If, after writing it all out with primitives, we realize "Oh, it's just this
anded with this and ored with that" then we actually _understand_ the problem.

Put another way: if you write a boolean expression as a sequence of
statements, my assumption is you don't really understand what you're doing.

------
jasonkester
"That's very clever."

The above quote comes from the smartest developer I've ever known, talking
about a piece of code I had written that I was just as proud of as this guy is
of his ifless branching. It took a minute to sink in that "clever" is not a
term you want people using to describe your code.

As a developer, the first time you're going to encounter any piece of code is
when FireBug drops you into it with an exception. Personally, I'd prefer to
look at a single line that does a single thing.

For any non-trivial implementation of the author's chained implicit
conditional logic, a null reference exception will leave you looking at a
single line with a half dozen candidates for what might actually be throwing.

Please please please don't make a habit of coding like this for anything but
the most trivial cases.

------
angusC
Hi - I 'm the author of this post. A few comments:

1) It wasn't my intention to create a holy war. There are good arguments on
both sides. I use ifs and fors in my own code and will continue to do so.

2) Over the years I have developed a distaste for the _overuse_ of statement
branching - I find it distracting and I feel it works against readability.

3) I wanted to catalog a bunch of (mostly well known) alternatives to present
as a coding strategy

4) I realize that not everyone likes such terseness of style and what is clear
syntax to one person can be undecipherable to the next.

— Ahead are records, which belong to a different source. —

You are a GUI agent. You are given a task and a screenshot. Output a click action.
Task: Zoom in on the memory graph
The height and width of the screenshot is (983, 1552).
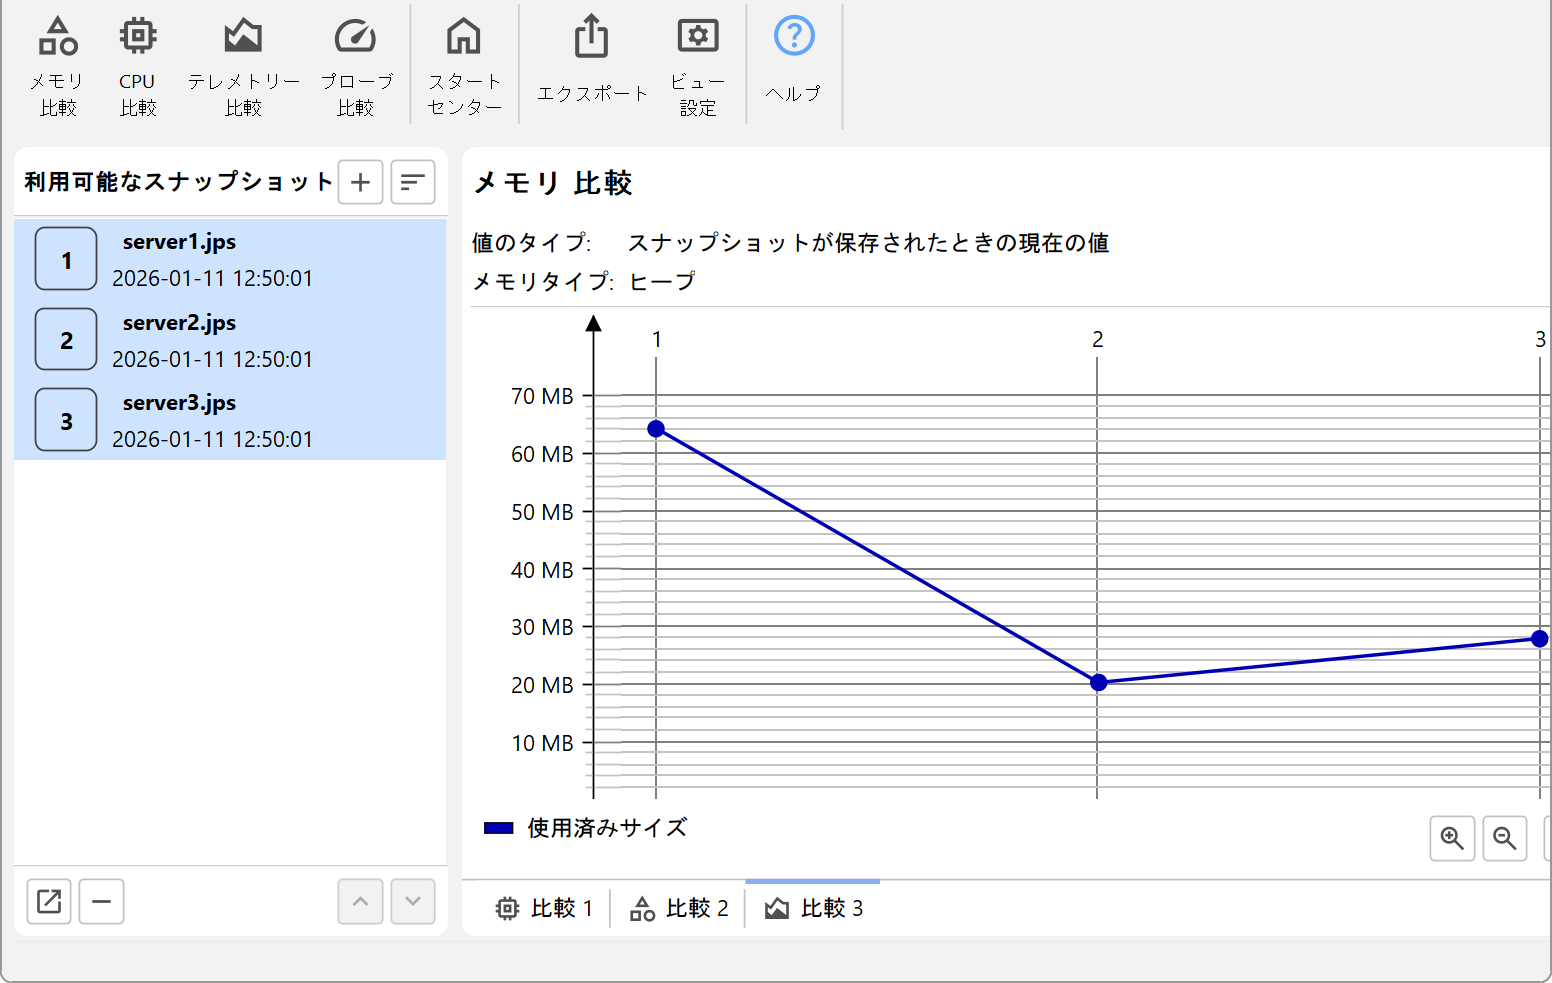(x=1452, y=837)
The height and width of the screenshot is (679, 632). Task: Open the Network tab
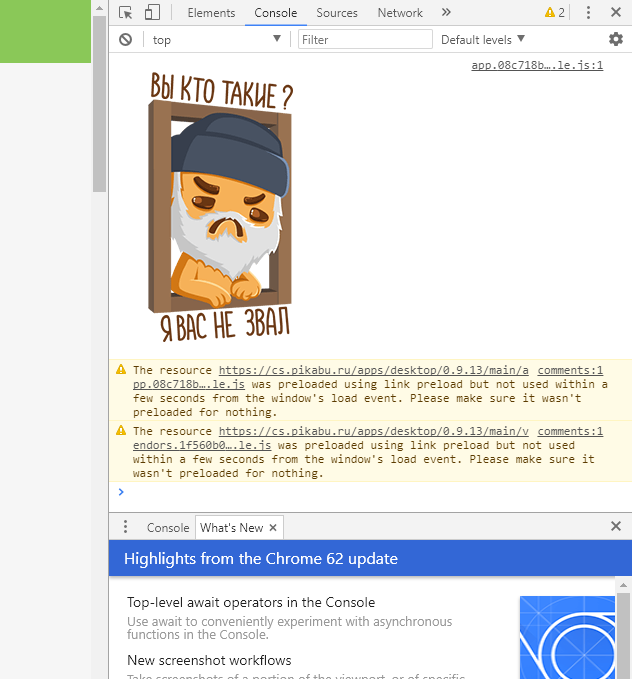[400, 13]
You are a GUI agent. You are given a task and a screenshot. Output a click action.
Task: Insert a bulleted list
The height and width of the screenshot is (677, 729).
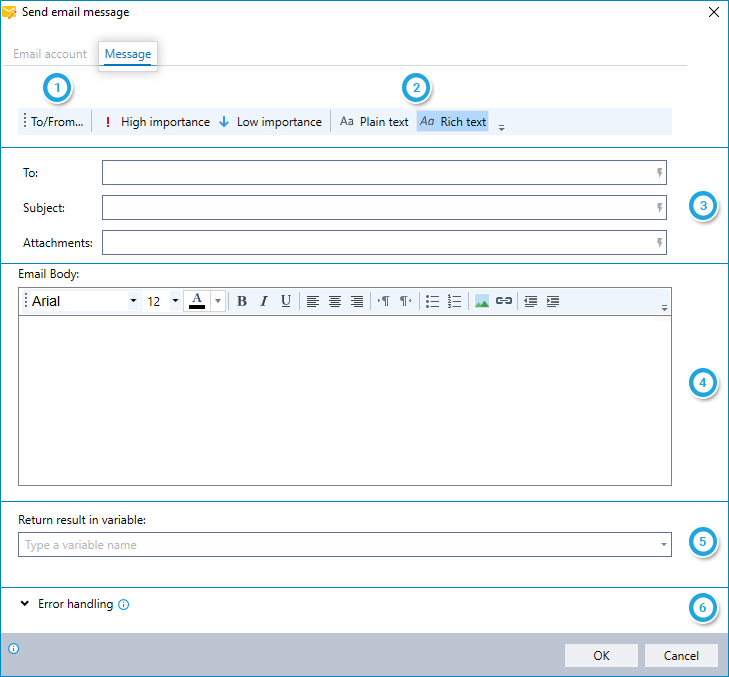(432, 301)
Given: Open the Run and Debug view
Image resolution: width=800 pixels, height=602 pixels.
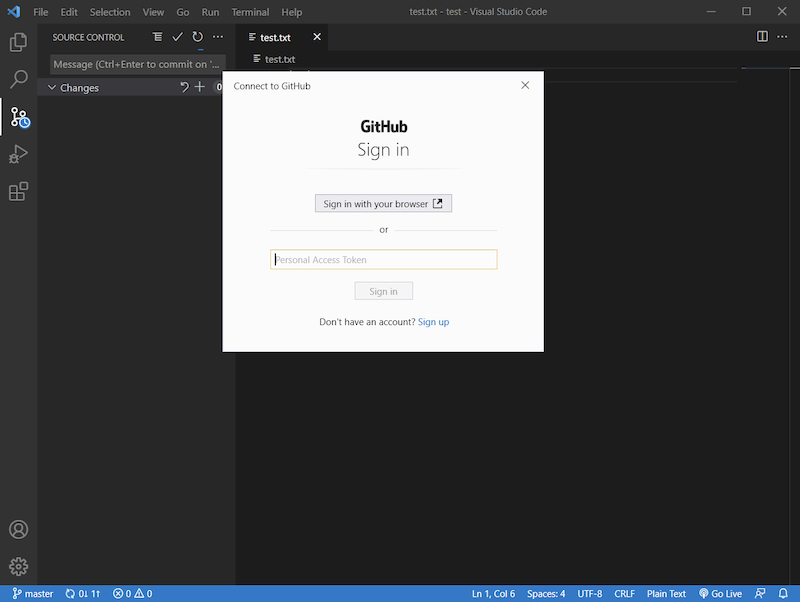Looking at the screenshot, I should pos(18,154).
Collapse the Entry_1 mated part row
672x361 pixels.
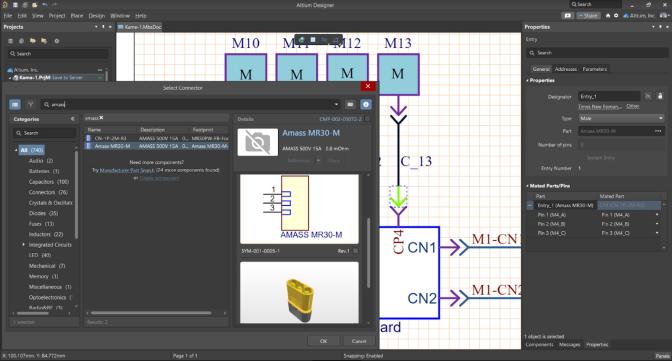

5) Use what ever works best for you and your team

(Notice how procedural this comment was :-) )

------
aufreak3
From the title, I was expecting something interesting like "SubText", or at
least some kind of talk about dispatch :) Using &&, || etc gets you terse
code, but the branching that you mentally work out is exactly the same.

.. unless you use the && and || _so much_ that you end up chunking out
specific patterns of usage without having to explicitly think about the
branching.

.. which you _can_ do with if as well.

------
kwamenum86
Write readable code for your source files and then compile with Google's
closure compiler.

------
BoppreH
I'm a very young coder and loved the article, especially how it brings
functional features to imperative languages.

But what if I write the entire company framework without a single conditional
(including loops)? Are this alternatives to be used sparingly or as much as
possible? Would you frown upon when you see it?

On a side note, I would love to never see a conditional again Even before
learning functional programming I felt bad at every "if" and especially every
"for" loop, but now I know why.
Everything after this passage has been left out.